Polecenie
Na podstawie fragmentu proszę podać, w którym roku artystka została odznaczona Krzyżem Kawalerskim Orderu Odrodzenia Polski.

Fragment
↓↓↓

Poza licznymi nagrodami profesjonalnymi w 1963 roku artystka otrzymała nagrodę Ministra Kultury i Sztuki za upowszechnianie grafiki. W 2001 roku została odznaczona Krzyżem Kawalerskim Orderu Odrodzenia Polski. Opracowanie biogramu: Karolina Prymlewicz © Materiały na naszej stronie internetowej objęte sa ścisłymi prawami copyright.
Studia z zakresu grafiki artystycznej odbyłam na Wydziale Sztuk Pięknych Uniwersytetu Mikołaja Kopernika w Toruniu w latach 1948-1953. Wydział ten wywodzi się z tradycji Wydziału Sztuk Pięknych Uniwersytetu Stefana Batorego w Wilnie, którego profesorowie tacy jak Jerzy Hoppen, Bronisław Jamontt, Tymon Niesiołowski po 1945 roku trafili do Torunia.

↑↑↑

Wyodrębnione wiersze
↓↓↓

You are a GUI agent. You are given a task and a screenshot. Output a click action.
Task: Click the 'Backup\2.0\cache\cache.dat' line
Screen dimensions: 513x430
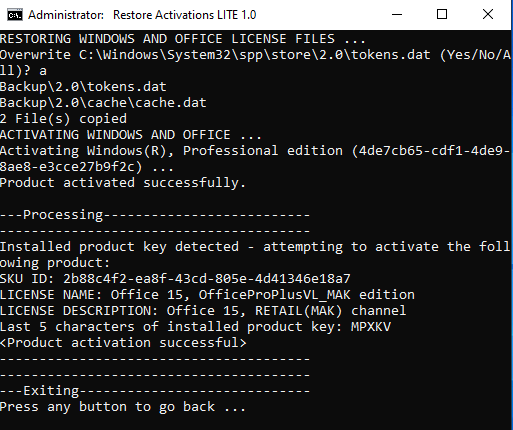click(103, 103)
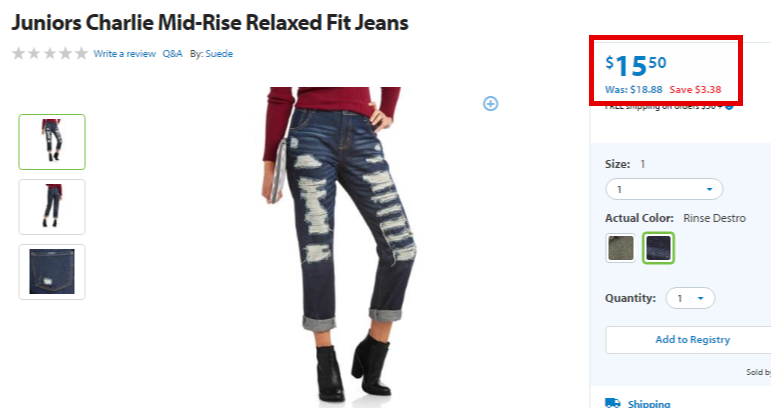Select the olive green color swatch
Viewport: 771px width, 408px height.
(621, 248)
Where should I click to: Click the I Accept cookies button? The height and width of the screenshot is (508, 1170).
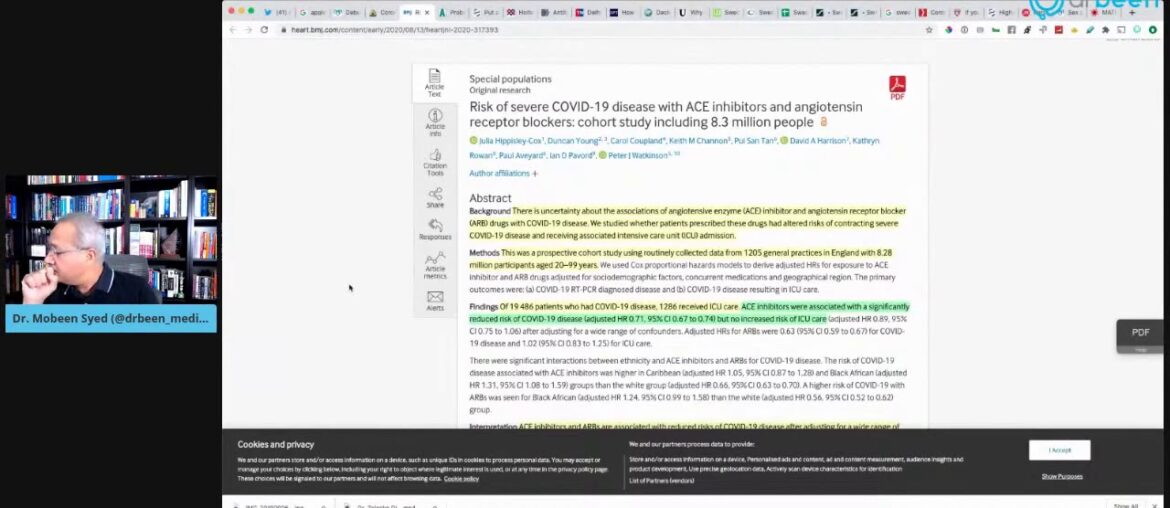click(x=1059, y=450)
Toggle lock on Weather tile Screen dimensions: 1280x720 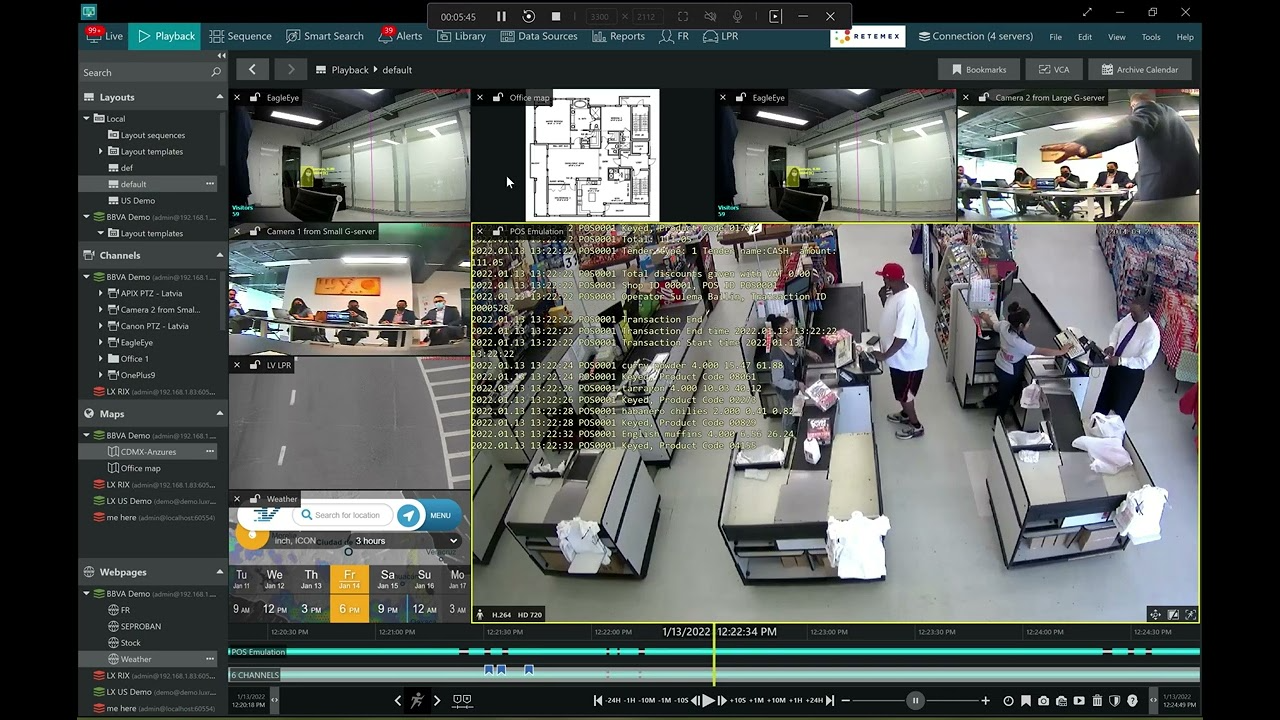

↑↑↑

Odpowiedź
W 2001 roku.